Part of the attraction to the partnership and investors, he added, is that Wood Group PSN would act as duty holder, providing remotely controlled operations and maintenance of buoys and associated facilities. "They have a huge resource of engineers that could find ways to increase the level of remote control and operation of offshore infrastructure.
"One current focus is to make the system robust enough to minimize the need for intervention," he added. Another, addressed in the engineering studies for the Fyne development, was the installation method for the buoy – this could be performed using a relatively small vessel to reduce costs.
ABTOG has also signed another exclusive agreement with GMC to jointly develop applications for the latter's self-installing buoyant offshore platform concept, which is based on cell spar technology.

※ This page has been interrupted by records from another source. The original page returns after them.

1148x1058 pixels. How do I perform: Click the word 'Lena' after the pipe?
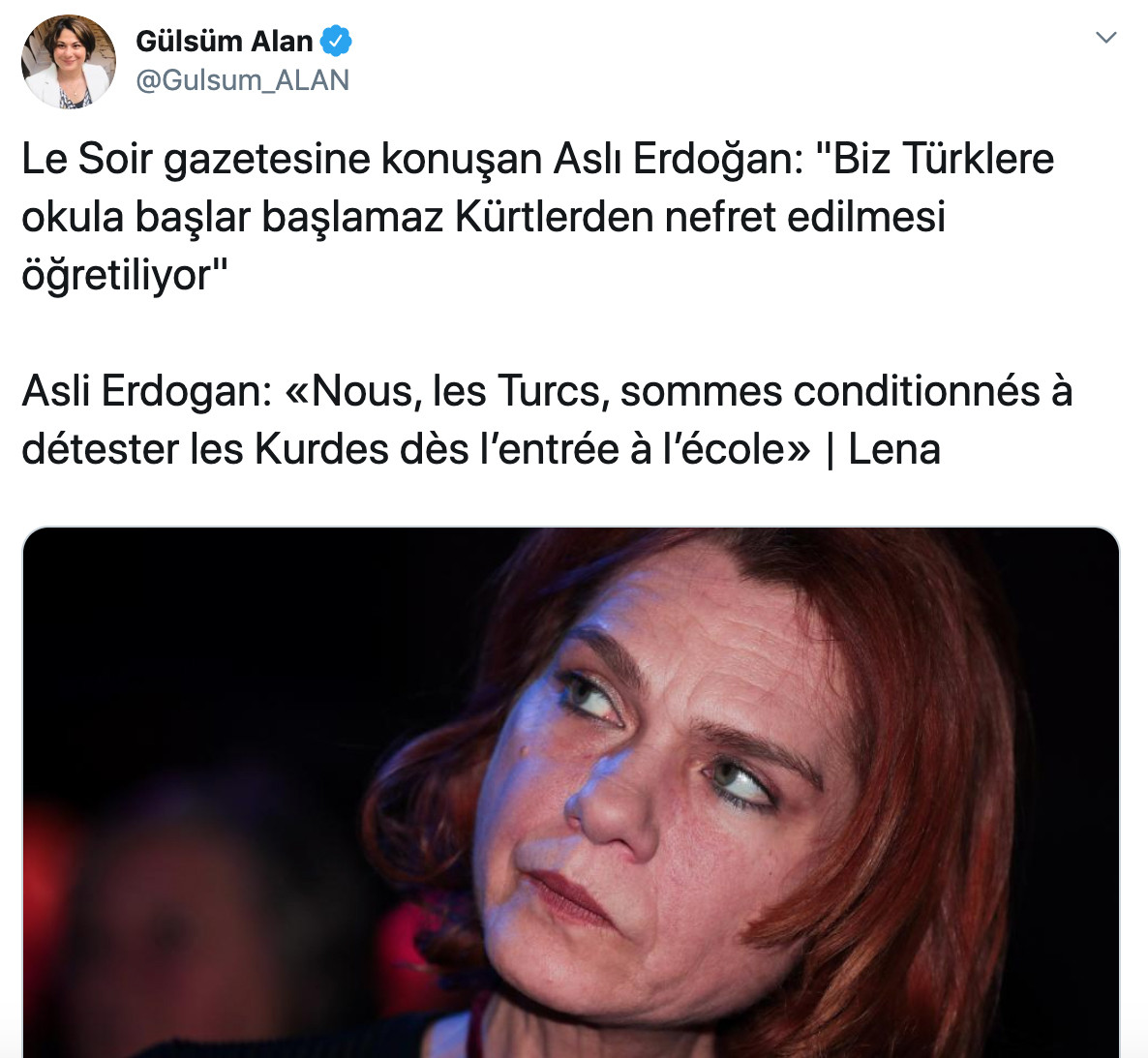pos(894,449)
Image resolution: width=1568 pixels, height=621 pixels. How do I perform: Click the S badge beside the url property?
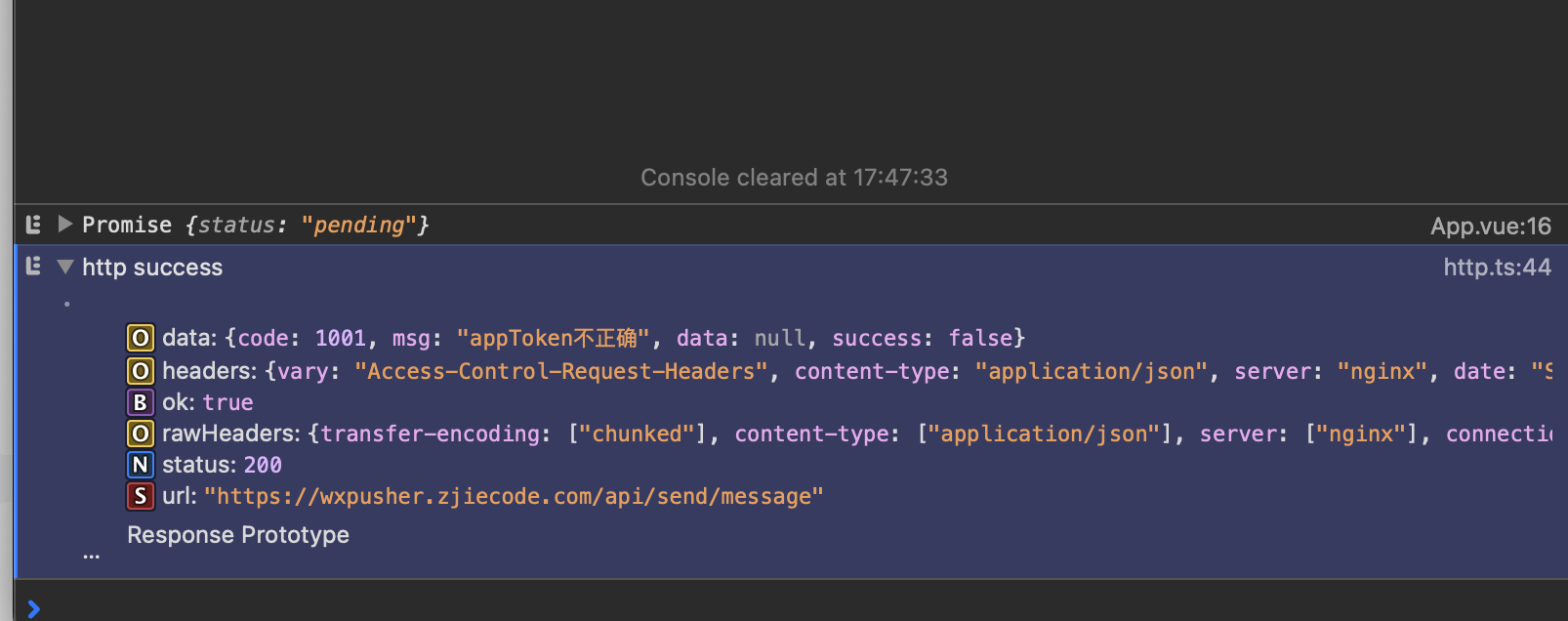pos(141,495)
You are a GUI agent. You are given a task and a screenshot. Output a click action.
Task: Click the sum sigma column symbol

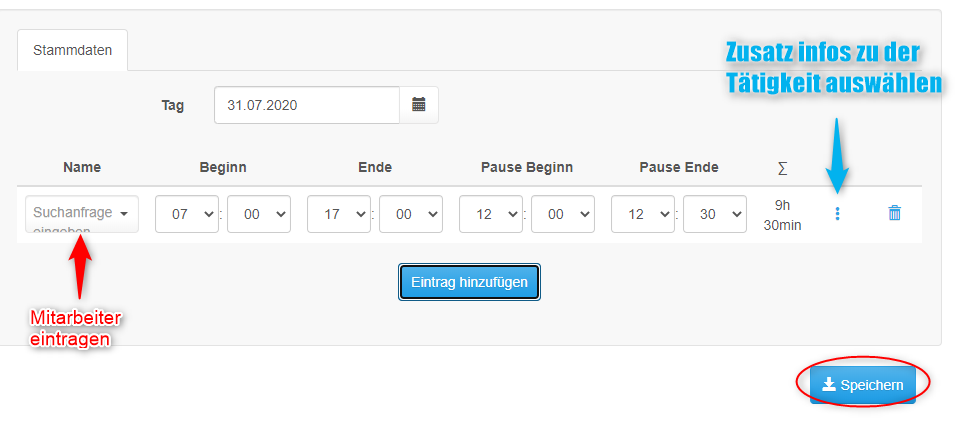(782, 168)
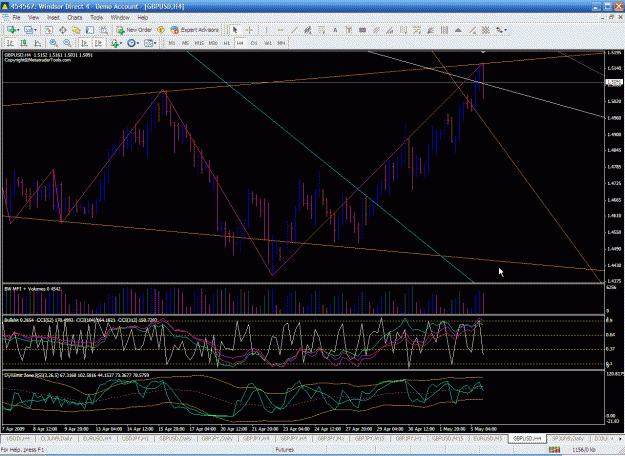This screenshot has height=456, width=625.
Task: Open the Periodicity clock dropdown
Action: point(133,43)
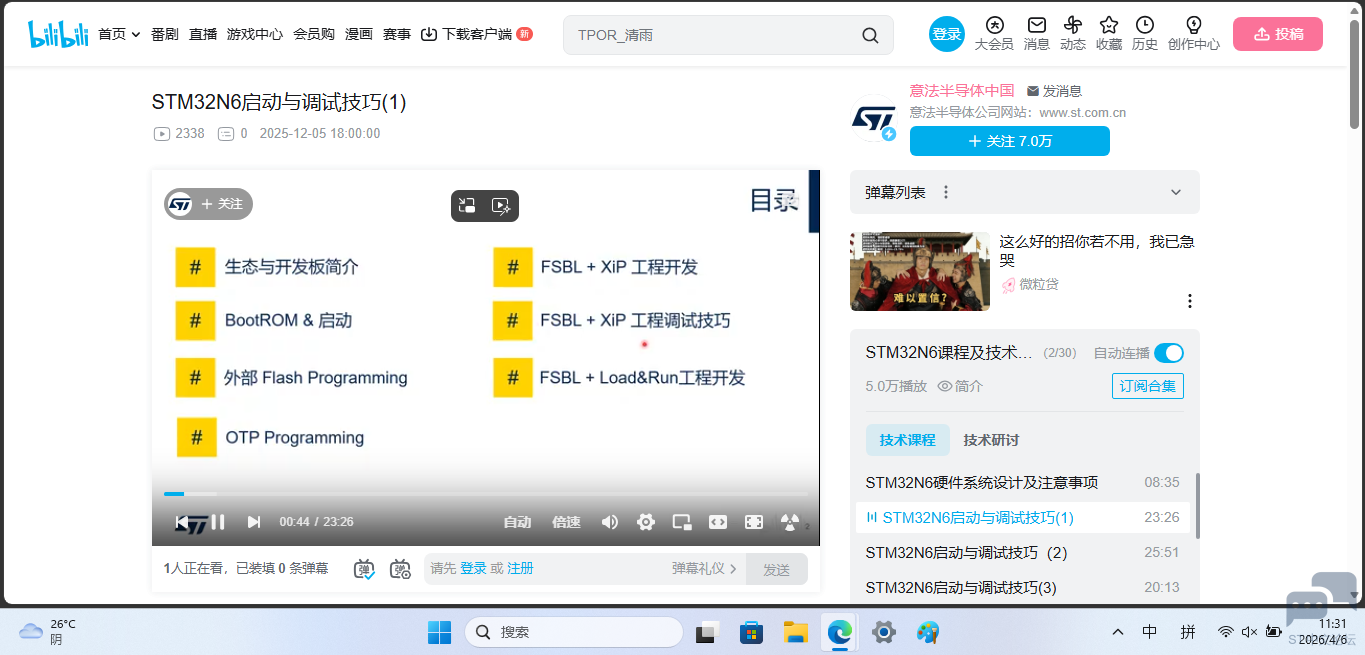Collapse the 弹幕列表 panel chevron

coord(1174,191)
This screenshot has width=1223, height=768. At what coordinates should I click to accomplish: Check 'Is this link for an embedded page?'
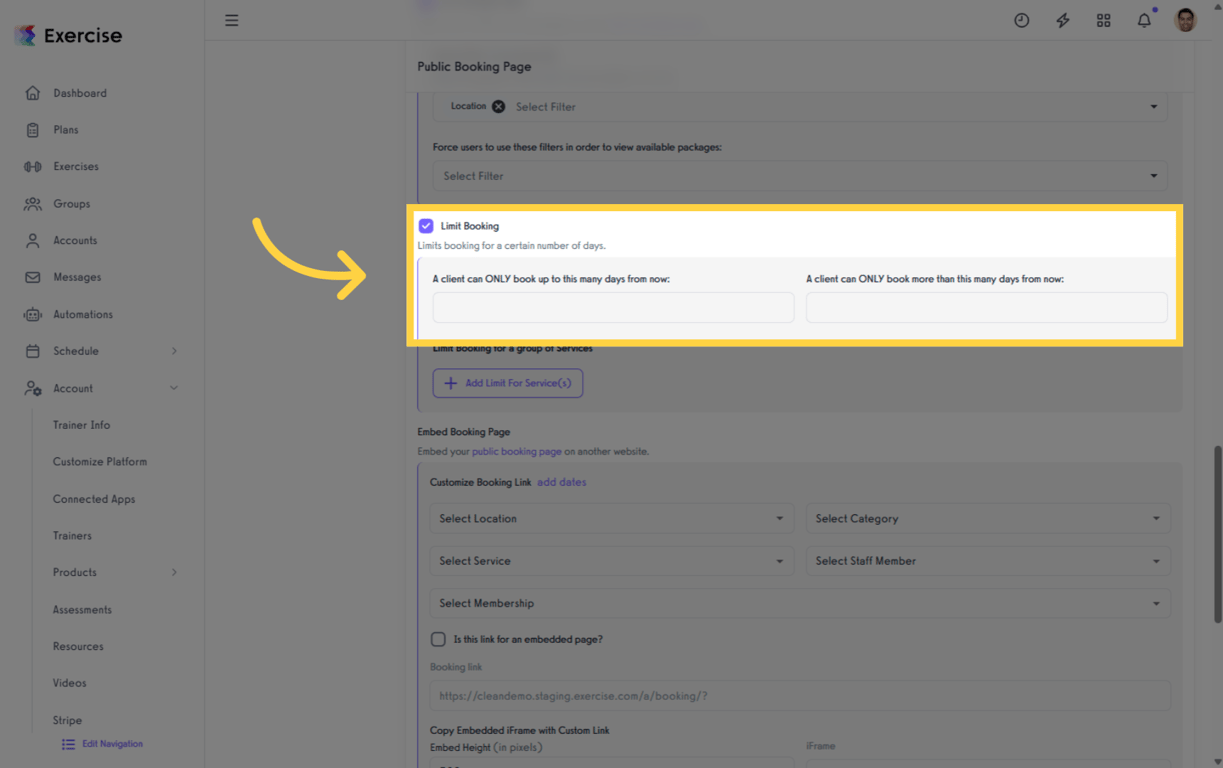click(x=438, y=639)
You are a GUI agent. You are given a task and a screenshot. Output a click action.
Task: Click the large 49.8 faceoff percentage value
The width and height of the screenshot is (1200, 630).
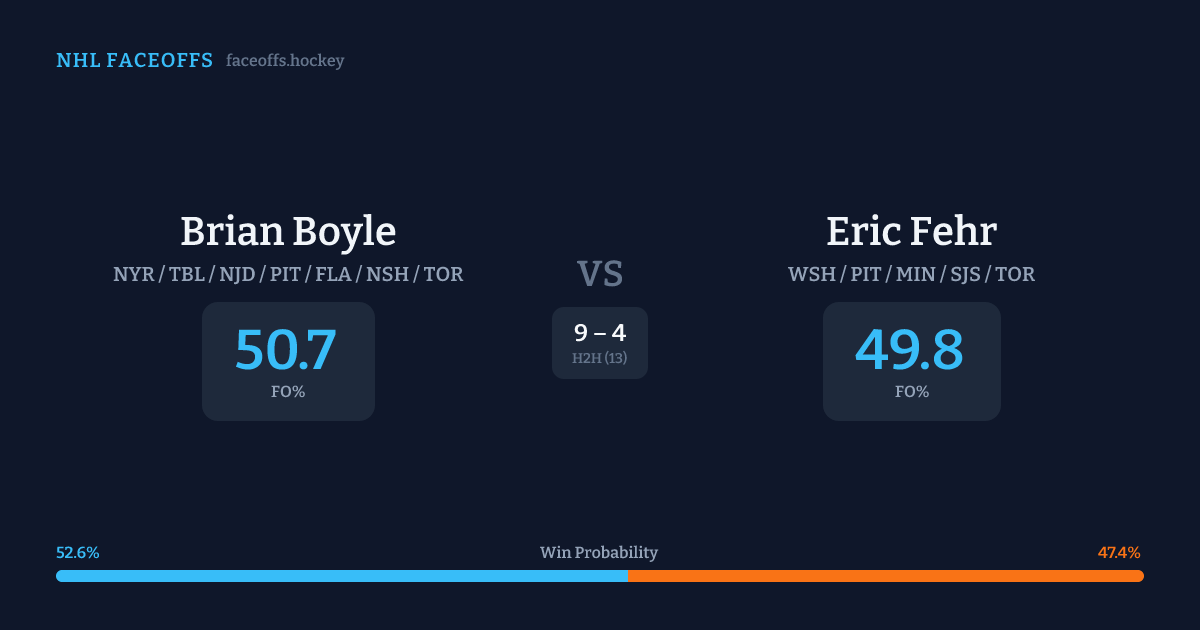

GMC was part of the team that designed and built the buoyant tower for BPZ's Corvina field offshore Peru.
"If Sir Ian Wood's recommendations are implemented, there is the potential to deliver an additional 3-4 Bboe over the next 20 years worth around £200 billion [$334 billion] to the UK economy," Minty said. "Given that a large number of these fields are considered marginal, we are confident that ABT Oil & Gas could play a significant role in the North Sea's future."